Hmm, if it did that, there would still be a problem that retrieveKeyFile can try to verify the content it downloads, using verifyKeyContent. But when no equivilant key is yet registered for the VURL, retrieveKeyFile would find that anything it downloaded failed to verify. So it would fail. Chicken and egg problem.
But well, it would be easy enough to make this not be treated as a failure. In Backend.VURL, verifyKeyContent returns False when there are no equivilant keys. It could just return true.
That seems like a necessary first step. Just making that change will solve your problem to the extent that it's ok for no verification of the content of VURLs to be done when they originate with your special remote.
So I've done that. Whether it makes sense to do the rest I am not yet sure..
Thinking about consequences of generalizing this from the web special remote to all special remotes that claim urls some more, I came up with this scenario:
A special remote claims some urls. But it can also store arbitrary keys that are sent to it by git-annex.
At first,
git-annex addurl --verifiable --relaxed
is used to download one of the urls that the special remote claims.Later, that key gets copied back to the special remote.

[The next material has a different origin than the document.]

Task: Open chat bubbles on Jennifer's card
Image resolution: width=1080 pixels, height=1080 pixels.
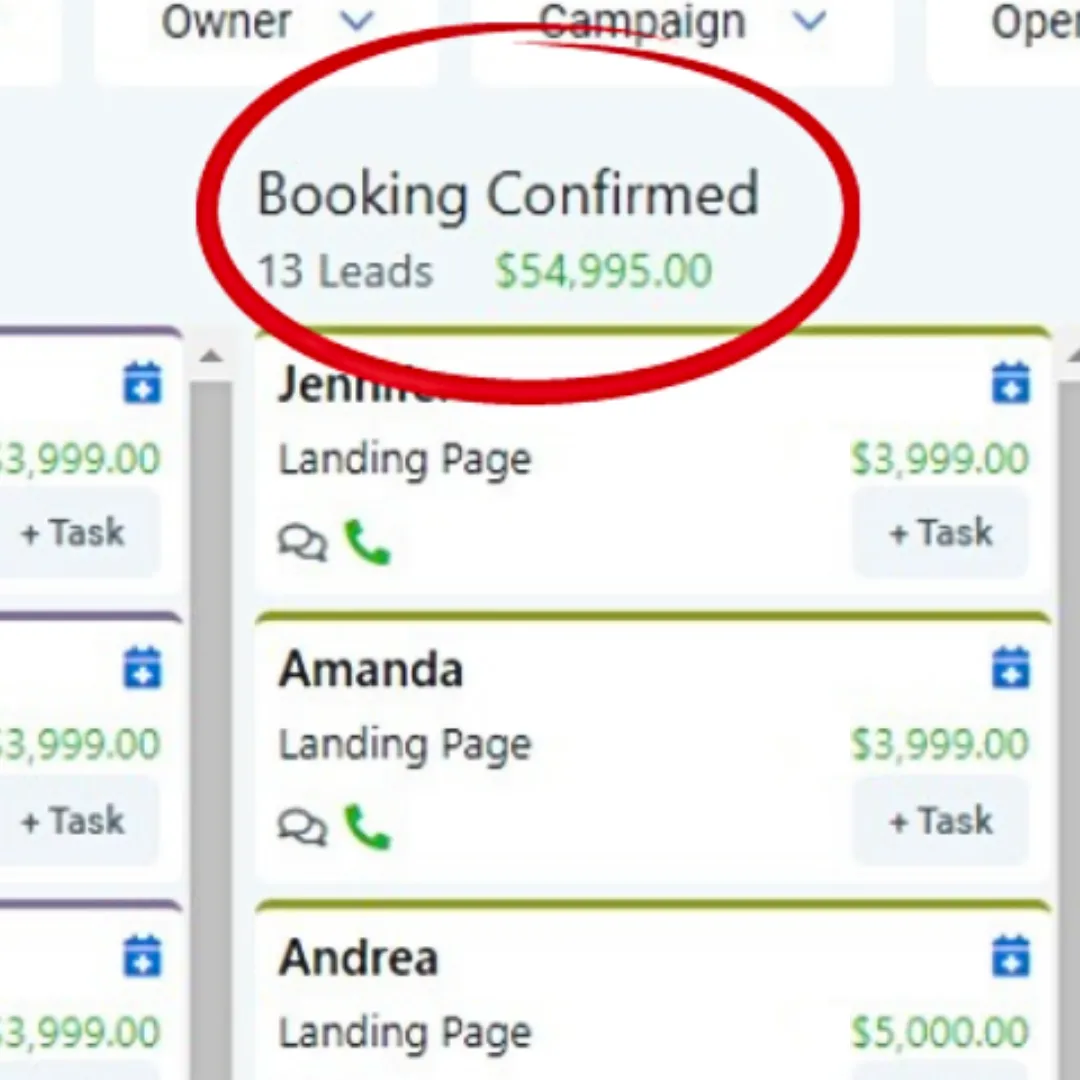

Then the special remote corrupts the content that was stored on it.
Then,
git-annex get
is used to download the corrupted content from the special remote. Let's say that the special remote, in this case, sends the object file that was stored in it, rather than looking up the url and retrieving that.This special remote doesn't do checksum verification itself, so retreiveKeyFile succeeds despite the corruption, and returns UnVerified.
Then git-annex verifies the content. And it fails verification. But, since
--relaxed
was used when the VURL was generated, it has no size. Which means any content from the special remote should be accepted. Even though it's corrupted!The web special remote doesn't have this problem because it doesn't store arbitrary git-annex objects. My conclusion is that a special remote that does support storing arbitrary objects in it, and also supports claimUrl, cannot work properly with
--relaxed
for VURLs. They could support--fast
still, but this is making me wonder if learning equivilant key checksums for VURLs really should be generalized beyond the web special remote.Maybe special remotes where that does make sense should do the same kind of thing that the web special remote does. Then we would be looking at an extension to the external special remote protocol, or some utility command to use to register the content of a VURL key.